Ruben Lubowski, chief natural resource economist at EDF, added: “We cannot solve climate change without reducing tropical deforestation and that will require private capital. The goal of the RAF is to help jump-start a market that can deliver long-term and durable finance that is up to this challenge.”
Recent policy developments mean the timing is right to for this strategy, according to Bloomgarden.
He said the Paris agreement represented a “paradigm shift” for carbon markets, moving from the vision of a single global carbon market, to multiple subnational markets, such as California which recently initiated a regulatory review which could mean forest credits are accepted by Spring 2018. If these markets start accepting REDD+ credits, this could present a “real opportunity for investors”, and also for the world’s forests, he said.
The aviation industry also recently announced an industrywide “market-based measure” under development by the International Civil Aviation Organization. This new market is likely to consider including REDD+ in its carbon offsetting scheme.
“The policy outcomes are not guaranteed, but we now have two separate compliance markets which may move in the direction of accepting REDD+ and that presents an opportunity for investors,” Bloomgarden said.
The proposed strategy is structured like a traditional investment fund.
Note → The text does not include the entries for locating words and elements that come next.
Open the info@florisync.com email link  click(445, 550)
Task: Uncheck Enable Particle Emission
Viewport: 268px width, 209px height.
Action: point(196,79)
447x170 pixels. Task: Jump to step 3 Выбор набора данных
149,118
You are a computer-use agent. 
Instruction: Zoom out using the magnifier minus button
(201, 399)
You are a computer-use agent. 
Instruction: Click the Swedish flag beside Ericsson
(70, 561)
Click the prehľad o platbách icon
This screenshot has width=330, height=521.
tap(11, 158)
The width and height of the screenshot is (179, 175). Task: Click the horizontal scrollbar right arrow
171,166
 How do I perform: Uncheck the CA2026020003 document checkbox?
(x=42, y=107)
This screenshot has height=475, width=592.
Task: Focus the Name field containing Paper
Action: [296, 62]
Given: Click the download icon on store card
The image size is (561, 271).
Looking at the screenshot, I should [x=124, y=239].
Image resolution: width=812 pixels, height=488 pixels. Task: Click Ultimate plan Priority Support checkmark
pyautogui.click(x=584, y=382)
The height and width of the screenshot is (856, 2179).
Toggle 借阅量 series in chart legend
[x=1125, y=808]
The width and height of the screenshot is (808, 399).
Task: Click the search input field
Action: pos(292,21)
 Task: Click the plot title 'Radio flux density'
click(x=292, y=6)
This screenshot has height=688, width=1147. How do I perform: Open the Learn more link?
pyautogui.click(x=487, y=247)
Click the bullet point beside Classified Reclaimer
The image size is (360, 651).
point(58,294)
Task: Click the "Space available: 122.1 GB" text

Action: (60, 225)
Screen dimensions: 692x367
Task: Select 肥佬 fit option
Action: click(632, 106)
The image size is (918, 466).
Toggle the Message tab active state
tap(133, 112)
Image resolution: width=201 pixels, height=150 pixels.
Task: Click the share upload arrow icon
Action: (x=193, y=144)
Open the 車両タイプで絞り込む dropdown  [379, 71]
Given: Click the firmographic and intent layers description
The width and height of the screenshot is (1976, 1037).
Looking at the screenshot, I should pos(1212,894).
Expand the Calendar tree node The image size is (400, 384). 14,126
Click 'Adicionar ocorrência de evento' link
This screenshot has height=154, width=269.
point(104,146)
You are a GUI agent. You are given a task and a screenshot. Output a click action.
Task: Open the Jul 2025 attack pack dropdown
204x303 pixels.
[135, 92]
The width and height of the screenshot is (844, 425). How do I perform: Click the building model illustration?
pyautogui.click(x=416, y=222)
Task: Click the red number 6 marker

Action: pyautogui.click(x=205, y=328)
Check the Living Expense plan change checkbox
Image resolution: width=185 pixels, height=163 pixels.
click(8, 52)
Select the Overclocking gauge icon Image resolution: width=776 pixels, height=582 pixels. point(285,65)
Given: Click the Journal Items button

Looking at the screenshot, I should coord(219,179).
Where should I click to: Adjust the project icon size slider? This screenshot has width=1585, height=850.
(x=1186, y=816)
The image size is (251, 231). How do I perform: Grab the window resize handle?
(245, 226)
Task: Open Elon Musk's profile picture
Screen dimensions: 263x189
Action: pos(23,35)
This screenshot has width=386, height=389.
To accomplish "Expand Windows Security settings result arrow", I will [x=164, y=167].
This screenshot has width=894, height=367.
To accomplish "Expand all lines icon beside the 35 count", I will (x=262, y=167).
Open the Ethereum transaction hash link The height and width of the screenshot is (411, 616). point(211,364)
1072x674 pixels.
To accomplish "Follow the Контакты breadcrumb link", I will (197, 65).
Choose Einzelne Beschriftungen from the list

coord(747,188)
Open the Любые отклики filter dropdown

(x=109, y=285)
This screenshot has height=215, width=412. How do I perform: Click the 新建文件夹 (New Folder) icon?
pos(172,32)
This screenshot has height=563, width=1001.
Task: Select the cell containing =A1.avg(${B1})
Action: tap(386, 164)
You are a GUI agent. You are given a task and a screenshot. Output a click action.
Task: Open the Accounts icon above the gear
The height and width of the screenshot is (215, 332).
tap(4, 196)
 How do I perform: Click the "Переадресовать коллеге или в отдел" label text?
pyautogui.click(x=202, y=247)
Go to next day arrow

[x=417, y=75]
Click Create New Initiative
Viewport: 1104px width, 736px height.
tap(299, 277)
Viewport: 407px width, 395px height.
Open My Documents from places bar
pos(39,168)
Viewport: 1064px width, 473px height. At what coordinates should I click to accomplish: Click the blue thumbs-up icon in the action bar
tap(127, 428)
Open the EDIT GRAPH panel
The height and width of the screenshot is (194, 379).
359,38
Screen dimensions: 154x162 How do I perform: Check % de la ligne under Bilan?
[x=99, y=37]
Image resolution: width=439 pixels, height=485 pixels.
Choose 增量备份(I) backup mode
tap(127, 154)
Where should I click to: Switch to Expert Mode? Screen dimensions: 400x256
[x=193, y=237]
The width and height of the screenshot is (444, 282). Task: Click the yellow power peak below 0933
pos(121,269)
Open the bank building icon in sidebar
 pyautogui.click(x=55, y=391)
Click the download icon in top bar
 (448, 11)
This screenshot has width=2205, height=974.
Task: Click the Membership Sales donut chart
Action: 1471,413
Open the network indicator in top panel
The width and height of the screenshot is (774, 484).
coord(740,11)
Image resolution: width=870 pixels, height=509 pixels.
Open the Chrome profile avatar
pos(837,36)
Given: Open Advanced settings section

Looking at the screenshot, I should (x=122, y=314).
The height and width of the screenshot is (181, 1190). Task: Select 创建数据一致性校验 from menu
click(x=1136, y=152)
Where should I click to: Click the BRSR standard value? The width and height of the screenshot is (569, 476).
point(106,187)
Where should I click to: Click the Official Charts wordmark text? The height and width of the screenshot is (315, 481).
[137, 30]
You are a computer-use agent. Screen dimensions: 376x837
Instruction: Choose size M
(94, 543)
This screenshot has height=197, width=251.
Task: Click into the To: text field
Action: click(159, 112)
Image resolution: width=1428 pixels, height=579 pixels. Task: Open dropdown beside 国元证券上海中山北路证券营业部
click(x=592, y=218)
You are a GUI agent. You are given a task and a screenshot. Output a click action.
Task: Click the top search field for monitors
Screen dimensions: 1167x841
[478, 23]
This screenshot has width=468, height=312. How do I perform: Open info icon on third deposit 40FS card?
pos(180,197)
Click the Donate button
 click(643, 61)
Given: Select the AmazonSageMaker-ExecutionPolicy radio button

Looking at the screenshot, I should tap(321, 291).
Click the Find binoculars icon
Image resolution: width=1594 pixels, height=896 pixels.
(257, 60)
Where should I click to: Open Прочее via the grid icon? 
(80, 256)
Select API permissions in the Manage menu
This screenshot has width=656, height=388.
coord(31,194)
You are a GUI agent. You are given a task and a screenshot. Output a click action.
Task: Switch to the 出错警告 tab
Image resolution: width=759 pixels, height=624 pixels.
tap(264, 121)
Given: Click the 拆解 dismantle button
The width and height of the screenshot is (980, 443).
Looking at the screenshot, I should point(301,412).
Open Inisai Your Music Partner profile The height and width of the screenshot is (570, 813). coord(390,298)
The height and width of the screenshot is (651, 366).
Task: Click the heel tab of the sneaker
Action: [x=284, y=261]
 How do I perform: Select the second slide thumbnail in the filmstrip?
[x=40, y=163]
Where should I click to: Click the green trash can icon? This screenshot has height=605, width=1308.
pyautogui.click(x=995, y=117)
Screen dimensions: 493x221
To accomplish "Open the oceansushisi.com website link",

Corporate precompliance investors (expected to be companies which have carbon emission caps, such as airlines or utilities) invest in an option to purchase REDD+ credits in the future but only if compliance markets are accepting REDD+ credits at that time.
Mission-driven investors (impact investors) provide upfront equity, while public and philanthropic investors (foundations, governments) supply the upfront development funding to support programs producing REDD+ credits, and take a “buyer of last resort” position should compliance markets reject the credits. This serves as huge risk mitigator for the mission-driven investors.
The combined funding from the mission-driven equity investors and the corporate precompliance investors is then combined to purchase REDD+ credits from eligible tropical forest jurisdictions and REDD+ programs.
This portfolio of credits will then be held until a pre-determined “strike-date”, between two — six years from now, at which time if a compliance carbon market has emerged, for example in California, then the corporate investor will have the option to purchase credits at a discounted price, which can then be used to meet their offsetting requirements.
The money from these sales would then be used to repay the equity investor, with a return, and also provide additional payments to the REDD+ developers to support forest communities and sustainable development.
In terms of timeline, Bloomgarden said they are currently developing an investment blueprint with funding from Rockefeller. The team plans to reveal a draft investment blueprint during the COP22 negotiations in Morocco this weekend, after which they will publish the blueprint in early 2017.
Bloomgarden says the approach has potentially wider applications than forest carbon, and could be applied to other markets.